Considering that cyclotriphosphazene polycarboxylic acid is a kind of organic ligand with fantastic structures and performances and the unique luminescence characteristics of rare earth ions, a series of porous lanthanide metal-organic frameworks (Ln-MOFs) (CH3)2NH2[Ln3(HCPCP)1.5(CH3COO)]·6DMA (Ln = Ce (1), Sm (2), Eu (3), Tb (4), HCPCP = hexa(4-carboxyphenoxy)cyclotriphosphazene, and DMA = N,N-dimethylacetamide) were synthesized with novel topological network structures. Compound 4 exhibited a sensitive recognition of -NO2, and had a fluorescence quenching phenomenon for seven kinds of nitro aromatic compounds (NACs). In particular, it showed the best fluorescence response to 2,4,6-trinitrophenol (TNP) and 2,4-dinitrophenol (DNP), and the KSV values were 2.86 × 105 M-1 and 8.21 × 104 M-1, and the limit of detection (LOD) values were 0.20 μM and 0.71 μM, respectively. At the same time, we successfully doped different concentrations of Eu3+ into compound 4 to obtain a series of doped Ln-MOF materials x%Eu3+@4 (x = 0.5, 2.5, 5, 7.5, 10, 15 and 20).
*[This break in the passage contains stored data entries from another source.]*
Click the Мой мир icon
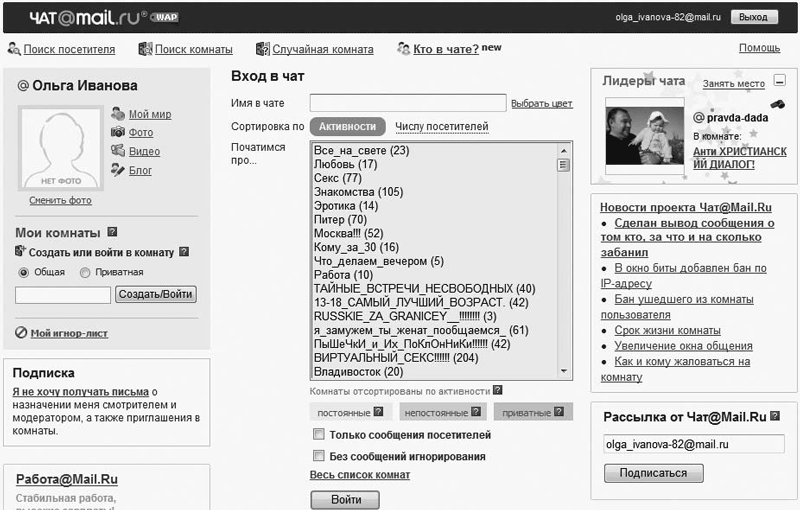The width and height of the screenshot is (800, 510). coord(118,114)
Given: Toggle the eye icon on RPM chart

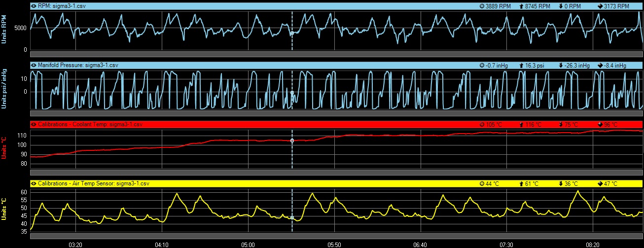Looking at the screenshot, I should pos(34,6).
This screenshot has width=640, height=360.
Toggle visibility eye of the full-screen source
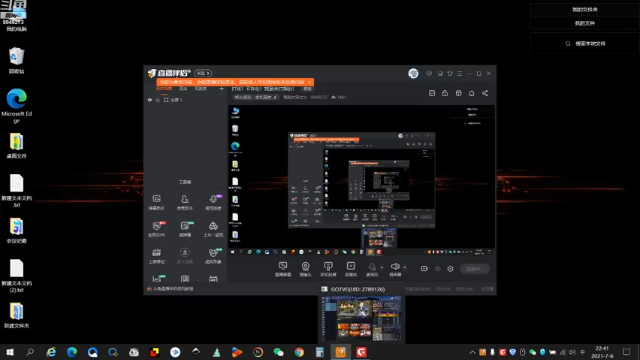click(x=150, y=100)
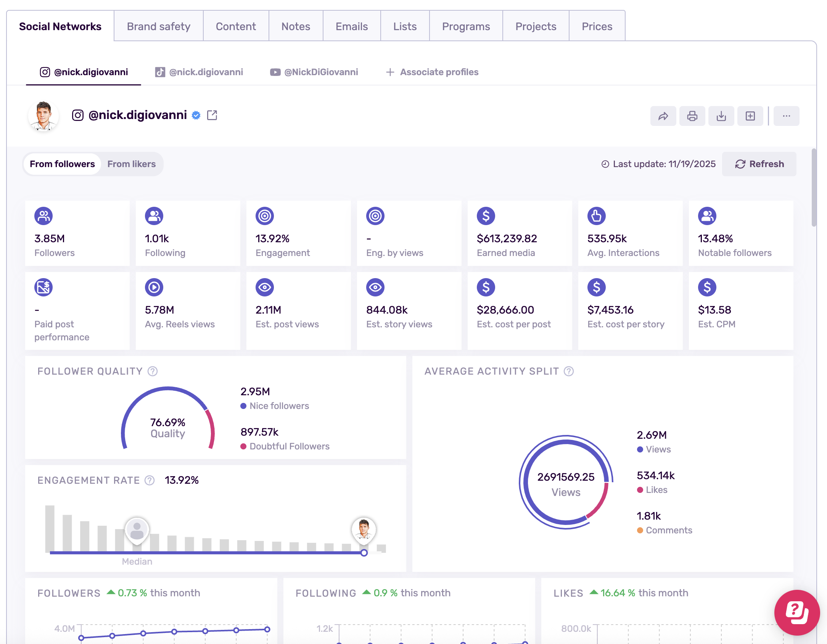
Task: Click the engagement rate slider handle
Action: pos(364,553)
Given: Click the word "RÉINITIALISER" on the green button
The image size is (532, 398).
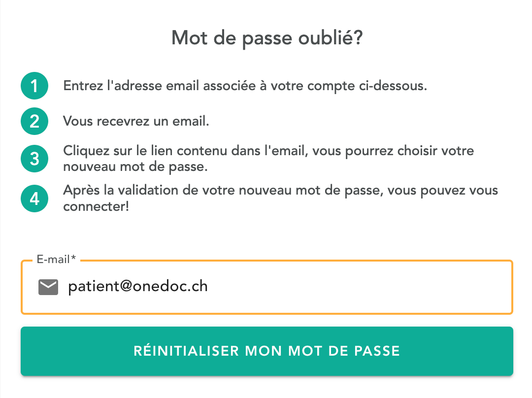Looking at the screenshot, I should 186,351.

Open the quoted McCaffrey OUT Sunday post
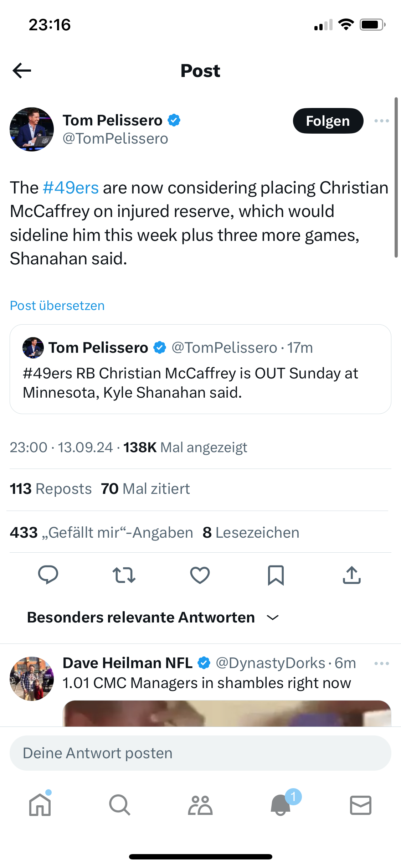tap(200, 383)
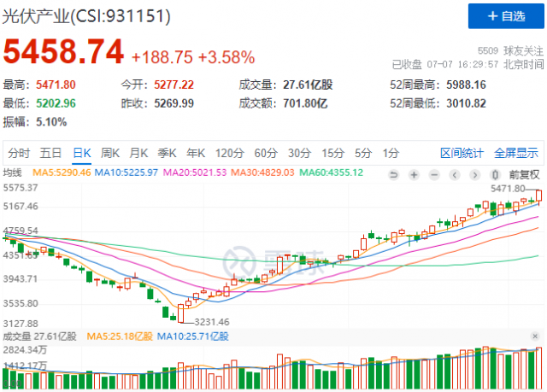Select the 周K weekly chart tab
The height and width of the screenshot is (392, 547).
(x=110, y=154)
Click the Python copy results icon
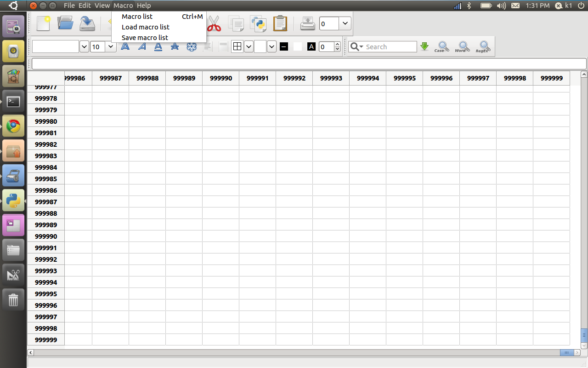Image resolution: width=588 pixels, height=368 pixels. click(258, 23)
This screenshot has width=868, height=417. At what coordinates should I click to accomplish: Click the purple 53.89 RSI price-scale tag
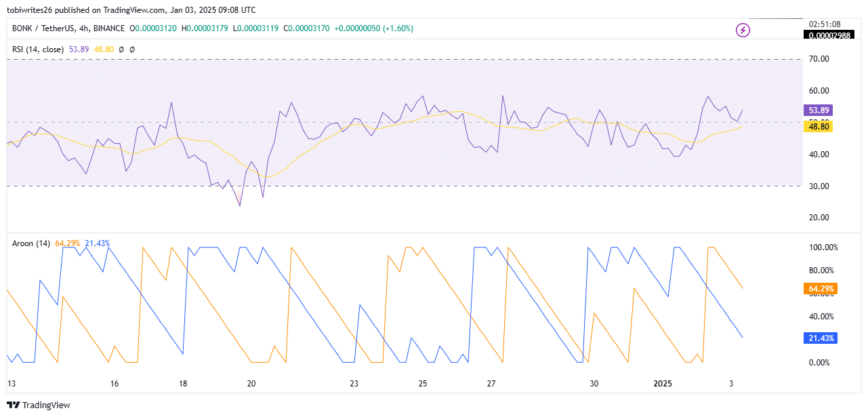pos(817,110)
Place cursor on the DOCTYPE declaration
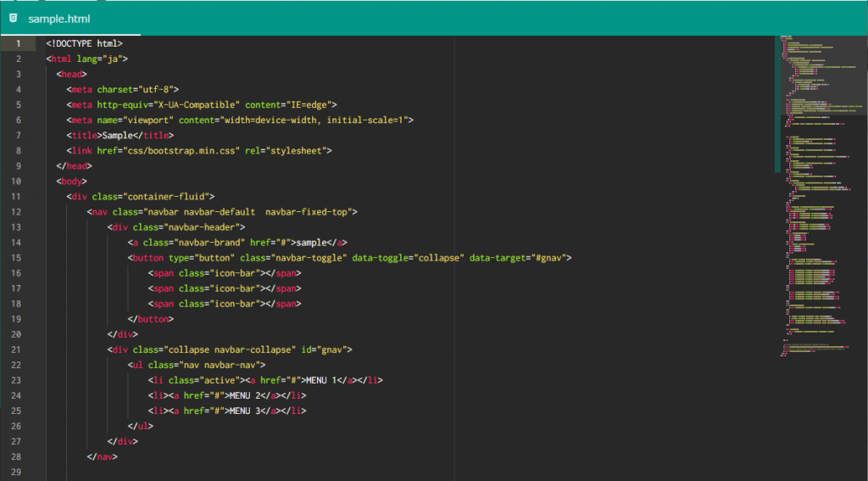This screenshot has height=481, width=868. 85,42
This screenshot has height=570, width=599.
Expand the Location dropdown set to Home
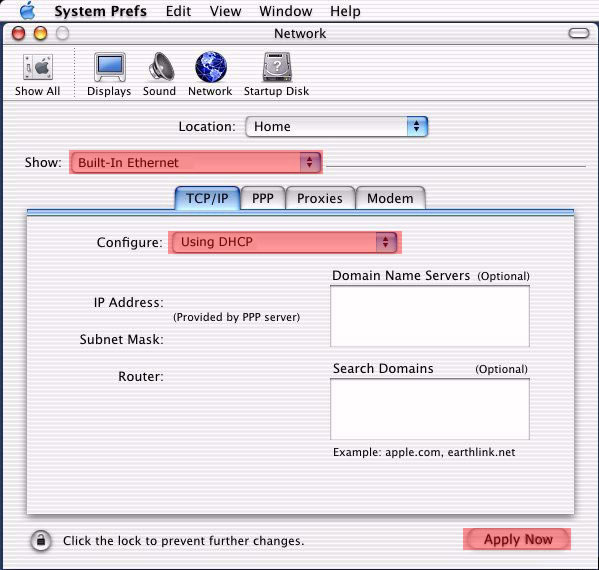click(x=337, y=126)
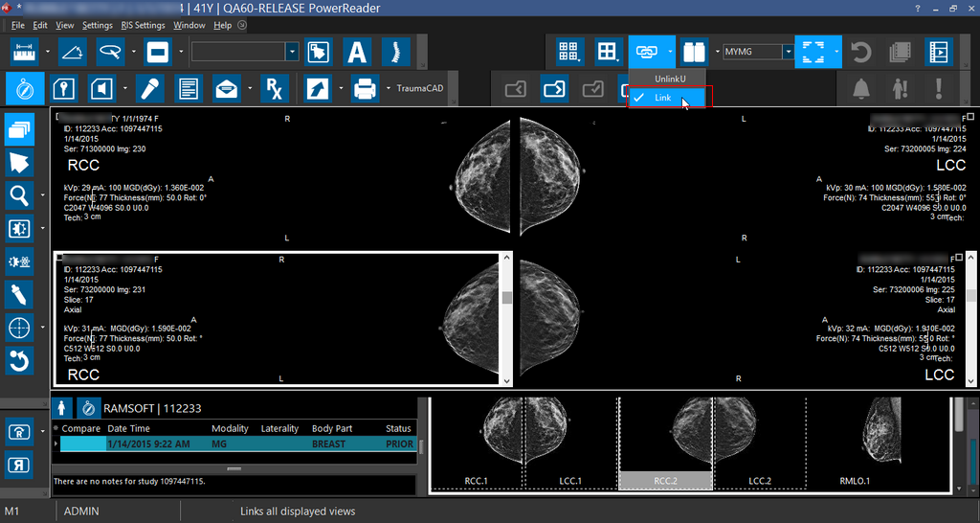Expand the empty toolbar combo box
The width and height of the screenshot is (980, 523).
coord(292,52)
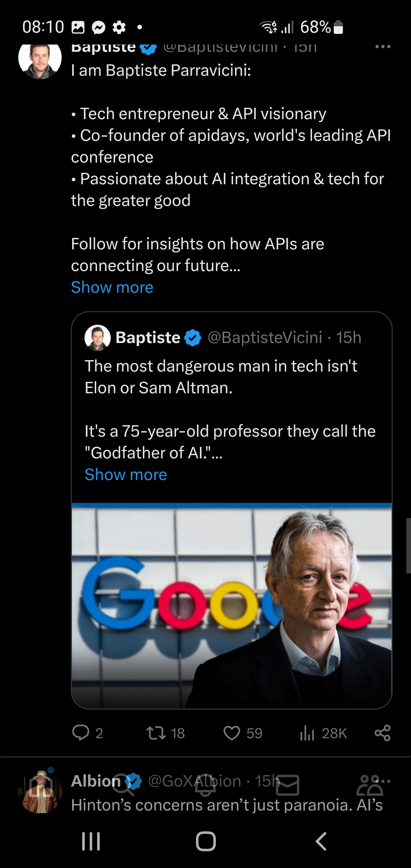Viewport: 411px width, 868px height.
Task: Expand the main post with Show more
Action: 112,287
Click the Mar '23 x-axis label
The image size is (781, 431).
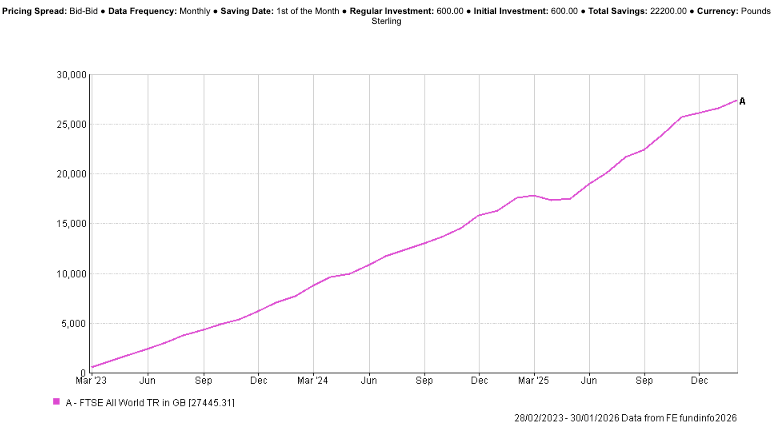(91, 381)
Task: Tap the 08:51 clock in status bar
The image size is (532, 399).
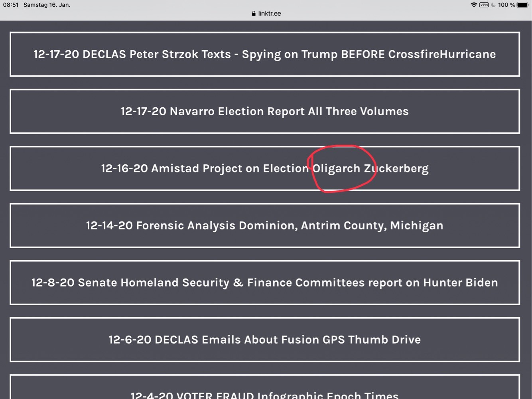Action: coord(11,5)
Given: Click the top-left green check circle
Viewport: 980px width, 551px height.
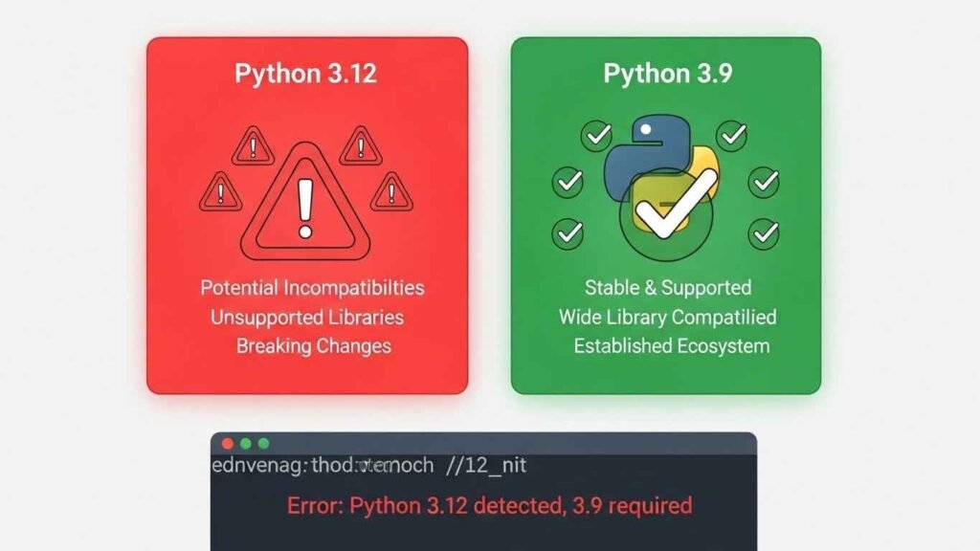Looking at the screenshot, I should pos(597,136).
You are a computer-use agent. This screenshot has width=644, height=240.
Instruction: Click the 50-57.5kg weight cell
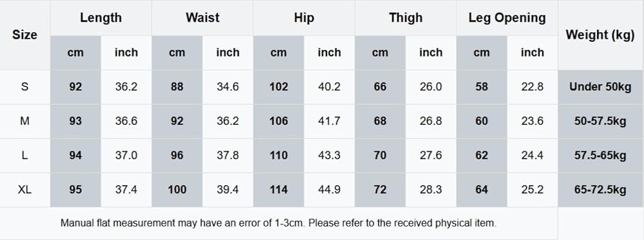(600, 122)
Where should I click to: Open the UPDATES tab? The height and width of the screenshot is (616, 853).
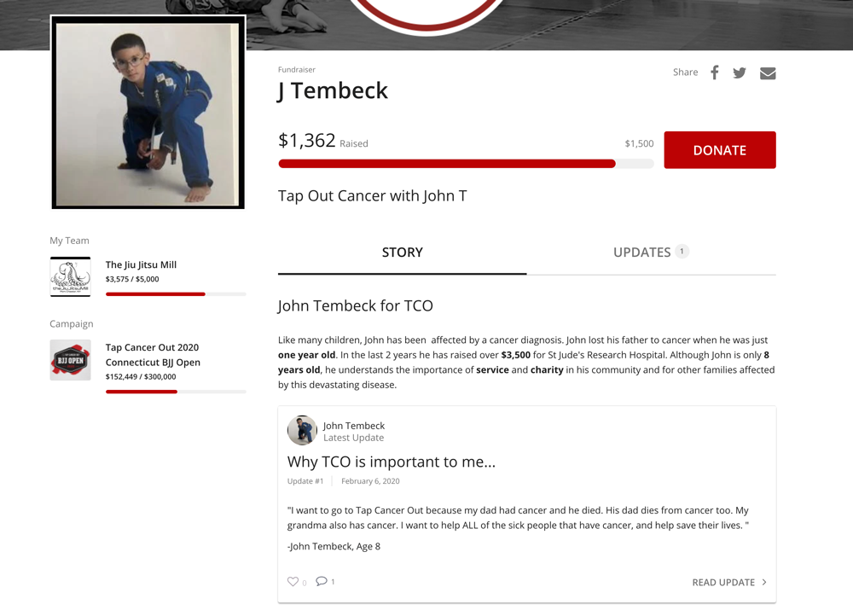point(651,253)
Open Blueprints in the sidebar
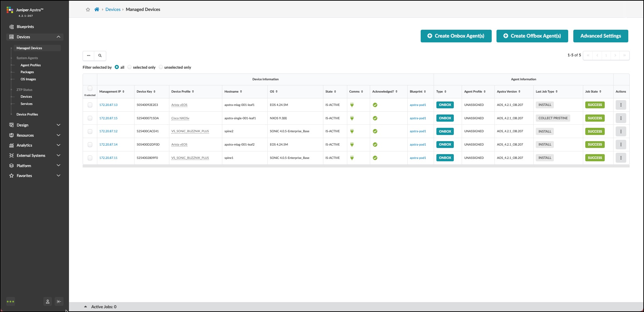Screen dimensions: 644x312 click(x=25, y=27)

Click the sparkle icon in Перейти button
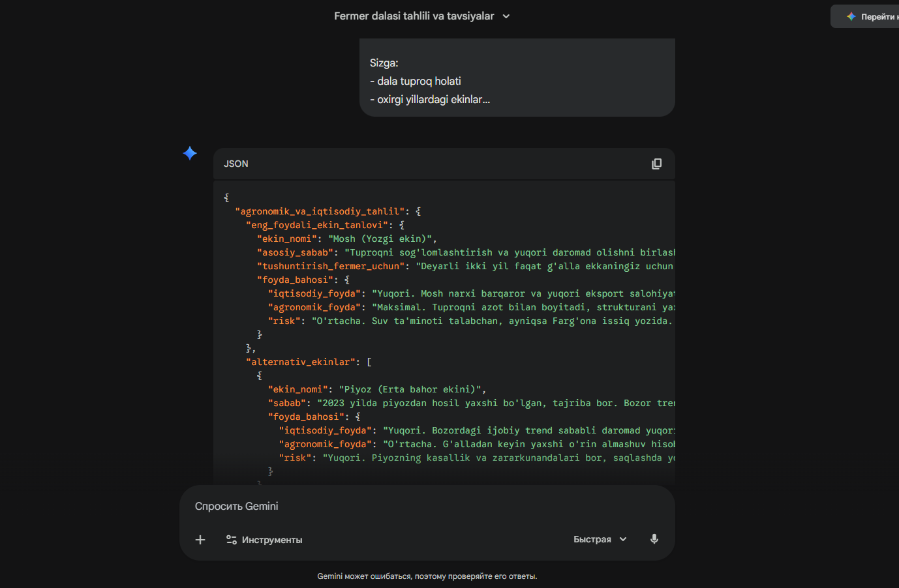[851, 16]
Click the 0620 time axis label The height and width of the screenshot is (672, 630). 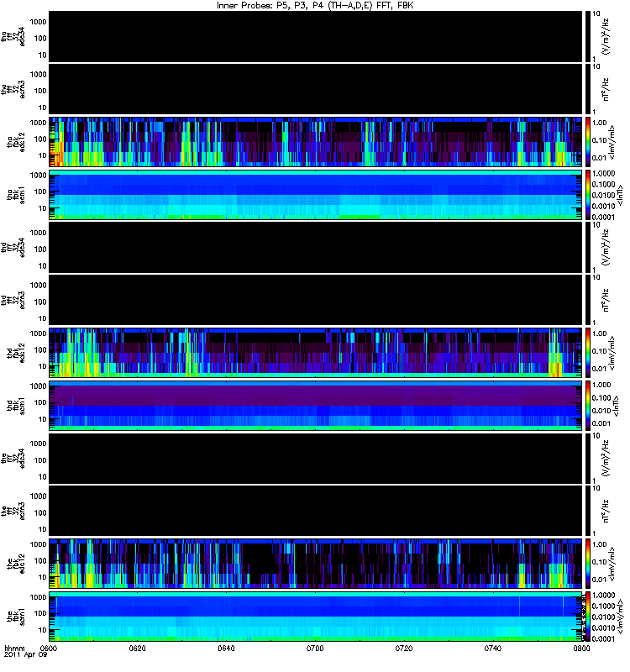tap(137, 648)
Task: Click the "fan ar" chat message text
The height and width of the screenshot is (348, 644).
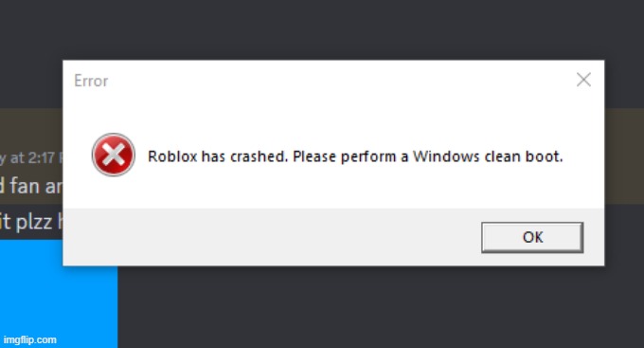Action: coord(36,186)
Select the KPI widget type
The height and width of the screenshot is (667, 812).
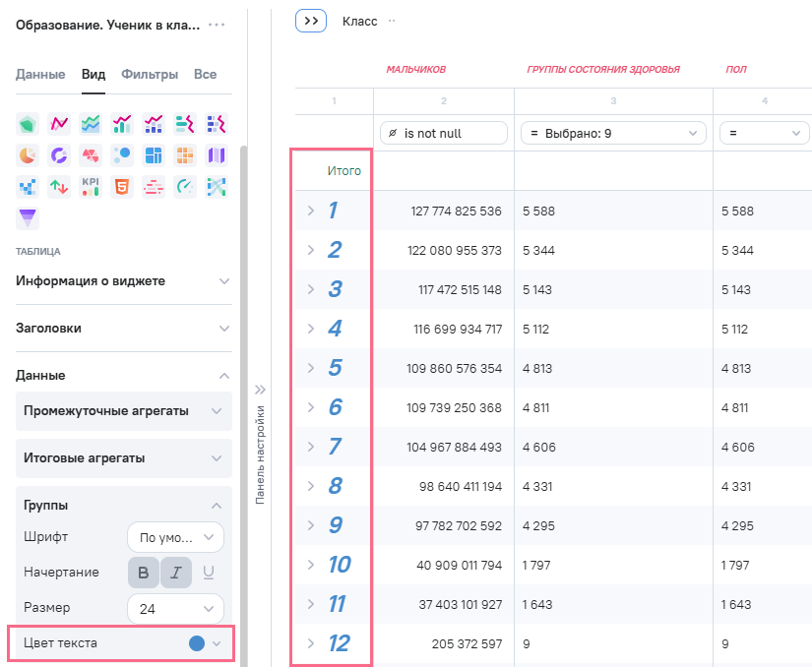coord(91,186)
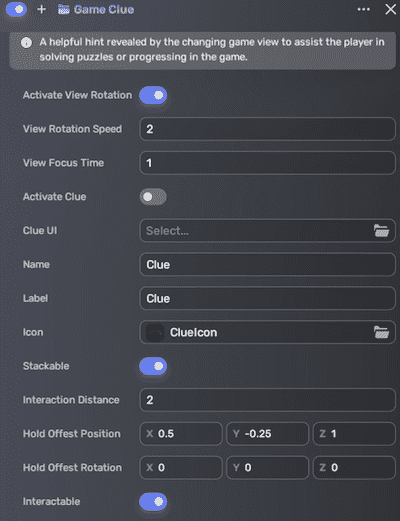This screenshot has height=521, width=400.
Task: Click the info icon in the hint box
Action: (26, 43)
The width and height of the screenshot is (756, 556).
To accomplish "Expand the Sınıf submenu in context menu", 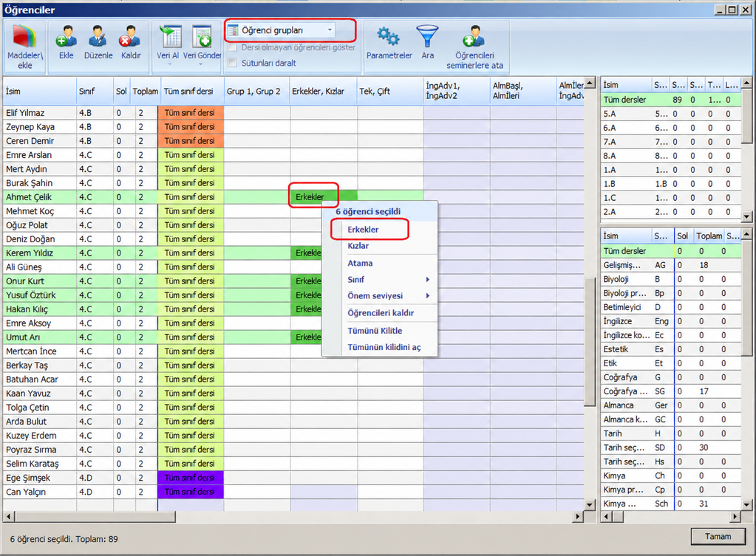I will (x=388, y=279).
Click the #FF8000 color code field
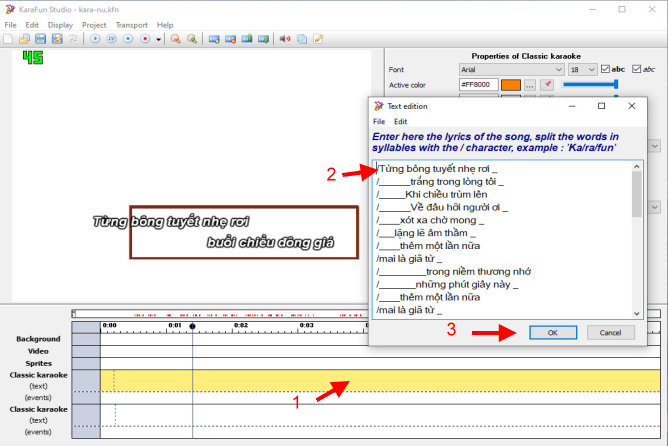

With the increase of Eu3+ doping ratios, the characteristic peaks of Tb3+ and Eu3+ changed regularly, and the energy transfer from Tb3+ to Eu3+ ions occurred. By changing the excitation wavelength of the samples with different Eu3+ doping concentrations, a higher quality white light emitting material 7.5%Eu3+@4 (λex = 340 nm) was finally obtained, with a CIE coordinate of (0.3268, 0.3212).